Setting up a Test network

[Chris Gerling]

I am curious whether anyone here has done this, has one, or has any input as to how to go about setting up either a small physical, or virtual network for testing all sorts of things, such as executing malicious attachments in a virtual machine and capturing the packets with wireshark/snort, or maybe using hping2 to toss some packets at a snort sensor and logging what happens, etc.

There aren't a lot of limitations here really, we have all sorts of hardware laying around, and I believe a VMware ESX license too (the only issue with ESX is I am told it is VERY  HARD to transfer files FROM the virtual machine on an ESX server TO something else without simply jacking a laptop into it.  The goal there would be the method least likely to contaminate anything outside of the test network.

Again this test network needs to be as isolated as possible while still allowing us to pull things off of it from time to time.

Any ideas?

Thanks!

[Sparda]

three computers + switch + separate internet connection (or if sharing internet connection, firewalled)?

[gameman733]

ive used vmware workstation in the past, setup a ipcop VM with 2 nics, 1 connected to bridge, and 1 connected to virtual lan, and put 2 or 3 vm's on the vlan.

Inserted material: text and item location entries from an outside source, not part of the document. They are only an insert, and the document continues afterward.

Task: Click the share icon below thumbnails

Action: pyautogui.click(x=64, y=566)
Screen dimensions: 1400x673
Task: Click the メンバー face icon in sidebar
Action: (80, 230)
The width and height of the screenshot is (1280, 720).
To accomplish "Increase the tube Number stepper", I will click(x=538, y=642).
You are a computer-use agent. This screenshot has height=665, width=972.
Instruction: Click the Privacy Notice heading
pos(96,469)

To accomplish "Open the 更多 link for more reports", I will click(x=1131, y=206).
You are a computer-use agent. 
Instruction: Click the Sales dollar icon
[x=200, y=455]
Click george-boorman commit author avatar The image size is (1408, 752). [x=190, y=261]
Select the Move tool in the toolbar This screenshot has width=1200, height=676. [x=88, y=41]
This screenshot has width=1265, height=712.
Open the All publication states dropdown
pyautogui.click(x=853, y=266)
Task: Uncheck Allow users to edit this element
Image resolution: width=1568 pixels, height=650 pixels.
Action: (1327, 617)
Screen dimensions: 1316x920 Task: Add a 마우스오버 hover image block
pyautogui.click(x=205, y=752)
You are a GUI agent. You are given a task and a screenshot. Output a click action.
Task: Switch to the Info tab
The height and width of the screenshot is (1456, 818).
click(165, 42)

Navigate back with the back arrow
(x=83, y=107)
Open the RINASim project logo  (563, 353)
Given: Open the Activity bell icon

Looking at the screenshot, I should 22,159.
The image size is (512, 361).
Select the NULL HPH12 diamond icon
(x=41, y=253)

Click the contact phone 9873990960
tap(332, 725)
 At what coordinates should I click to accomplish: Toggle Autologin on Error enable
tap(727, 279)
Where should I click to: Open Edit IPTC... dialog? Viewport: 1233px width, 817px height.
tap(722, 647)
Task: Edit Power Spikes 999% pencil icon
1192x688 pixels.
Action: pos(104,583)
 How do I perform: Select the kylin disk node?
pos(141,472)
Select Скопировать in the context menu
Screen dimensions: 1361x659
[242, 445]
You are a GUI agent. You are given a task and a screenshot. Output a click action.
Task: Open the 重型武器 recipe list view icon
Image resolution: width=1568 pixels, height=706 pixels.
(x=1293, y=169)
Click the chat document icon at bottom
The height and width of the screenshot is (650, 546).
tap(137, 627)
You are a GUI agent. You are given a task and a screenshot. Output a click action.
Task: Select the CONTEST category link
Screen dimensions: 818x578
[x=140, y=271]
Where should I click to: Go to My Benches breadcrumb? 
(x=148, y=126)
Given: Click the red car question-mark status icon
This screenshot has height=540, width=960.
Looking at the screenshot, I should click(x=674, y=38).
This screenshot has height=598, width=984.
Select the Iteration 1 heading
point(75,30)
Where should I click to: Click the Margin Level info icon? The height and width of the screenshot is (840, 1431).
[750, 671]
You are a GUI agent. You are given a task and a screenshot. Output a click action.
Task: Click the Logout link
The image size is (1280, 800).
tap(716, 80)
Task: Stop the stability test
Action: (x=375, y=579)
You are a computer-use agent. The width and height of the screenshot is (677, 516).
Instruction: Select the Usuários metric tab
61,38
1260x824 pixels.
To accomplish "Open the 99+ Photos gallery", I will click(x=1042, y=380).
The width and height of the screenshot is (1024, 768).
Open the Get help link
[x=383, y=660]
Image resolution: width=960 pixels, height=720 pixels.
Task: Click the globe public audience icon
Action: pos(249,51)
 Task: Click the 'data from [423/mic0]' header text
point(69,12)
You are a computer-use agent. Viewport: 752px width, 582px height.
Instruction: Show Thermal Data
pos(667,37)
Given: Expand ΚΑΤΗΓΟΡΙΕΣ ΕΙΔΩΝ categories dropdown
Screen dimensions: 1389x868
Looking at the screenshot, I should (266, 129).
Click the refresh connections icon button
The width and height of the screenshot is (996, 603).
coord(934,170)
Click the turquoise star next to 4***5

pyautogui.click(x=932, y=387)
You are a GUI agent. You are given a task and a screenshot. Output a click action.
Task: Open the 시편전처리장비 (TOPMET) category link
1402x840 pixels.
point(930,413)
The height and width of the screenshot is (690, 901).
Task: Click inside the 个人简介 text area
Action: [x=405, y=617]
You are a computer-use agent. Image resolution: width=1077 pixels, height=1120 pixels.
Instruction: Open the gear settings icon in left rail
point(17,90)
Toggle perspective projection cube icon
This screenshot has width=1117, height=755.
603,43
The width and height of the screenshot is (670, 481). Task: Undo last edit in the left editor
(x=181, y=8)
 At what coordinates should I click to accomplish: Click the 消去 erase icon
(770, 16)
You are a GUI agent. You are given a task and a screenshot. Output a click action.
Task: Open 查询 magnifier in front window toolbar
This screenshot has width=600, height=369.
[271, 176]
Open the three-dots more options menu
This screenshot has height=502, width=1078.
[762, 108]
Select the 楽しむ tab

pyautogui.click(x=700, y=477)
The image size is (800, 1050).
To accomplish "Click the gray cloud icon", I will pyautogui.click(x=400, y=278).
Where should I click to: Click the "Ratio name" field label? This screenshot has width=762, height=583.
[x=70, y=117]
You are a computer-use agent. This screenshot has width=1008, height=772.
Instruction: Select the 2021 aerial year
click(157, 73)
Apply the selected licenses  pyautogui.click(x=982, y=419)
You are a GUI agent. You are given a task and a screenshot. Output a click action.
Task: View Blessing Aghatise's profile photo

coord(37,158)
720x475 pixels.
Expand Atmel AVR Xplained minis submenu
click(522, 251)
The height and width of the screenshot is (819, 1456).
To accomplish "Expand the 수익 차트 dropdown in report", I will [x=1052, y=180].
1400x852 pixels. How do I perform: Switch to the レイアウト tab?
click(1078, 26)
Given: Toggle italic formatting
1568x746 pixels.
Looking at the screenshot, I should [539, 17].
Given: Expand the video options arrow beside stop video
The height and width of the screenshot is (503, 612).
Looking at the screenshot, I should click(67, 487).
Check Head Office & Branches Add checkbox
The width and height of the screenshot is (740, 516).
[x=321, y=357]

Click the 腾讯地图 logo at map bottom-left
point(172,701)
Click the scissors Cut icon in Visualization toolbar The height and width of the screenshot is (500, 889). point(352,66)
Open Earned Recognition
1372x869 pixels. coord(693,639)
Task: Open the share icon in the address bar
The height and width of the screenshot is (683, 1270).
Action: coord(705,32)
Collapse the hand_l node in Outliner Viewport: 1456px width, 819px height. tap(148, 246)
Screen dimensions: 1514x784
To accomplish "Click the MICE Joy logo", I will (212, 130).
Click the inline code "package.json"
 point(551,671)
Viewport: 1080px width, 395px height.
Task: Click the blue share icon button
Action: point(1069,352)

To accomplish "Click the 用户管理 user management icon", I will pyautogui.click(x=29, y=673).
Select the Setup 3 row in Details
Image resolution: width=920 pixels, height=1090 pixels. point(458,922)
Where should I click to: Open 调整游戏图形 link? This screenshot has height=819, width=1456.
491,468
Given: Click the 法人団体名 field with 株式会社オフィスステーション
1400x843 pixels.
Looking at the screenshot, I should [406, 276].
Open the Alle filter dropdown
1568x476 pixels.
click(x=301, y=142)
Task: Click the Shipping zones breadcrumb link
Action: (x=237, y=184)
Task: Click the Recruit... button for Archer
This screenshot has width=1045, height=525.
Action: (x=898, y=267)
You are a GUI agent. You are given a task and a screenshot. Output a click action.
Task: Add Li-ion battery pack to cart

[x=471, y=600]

From there, you could set ipcop up so that it doesnt communicate with the normal lan, but i dunno how to do that right off hand.

[digip]

If you using VMware, you can use the vmnetcfg.exe to choose what connections go to the host pc or if you don't want them to have access to each other at all. Then just turn on the specific vm network adappter for each vm and let them talk.

[Chris Gerling]

Thanks!

[Famicoman]

Back years, and years ago, http://www.happyhacker.org/gtmhh/winlan.shtml

Substitute Win 95/98 for XP, Linux, etc. It talks about some funky stuff.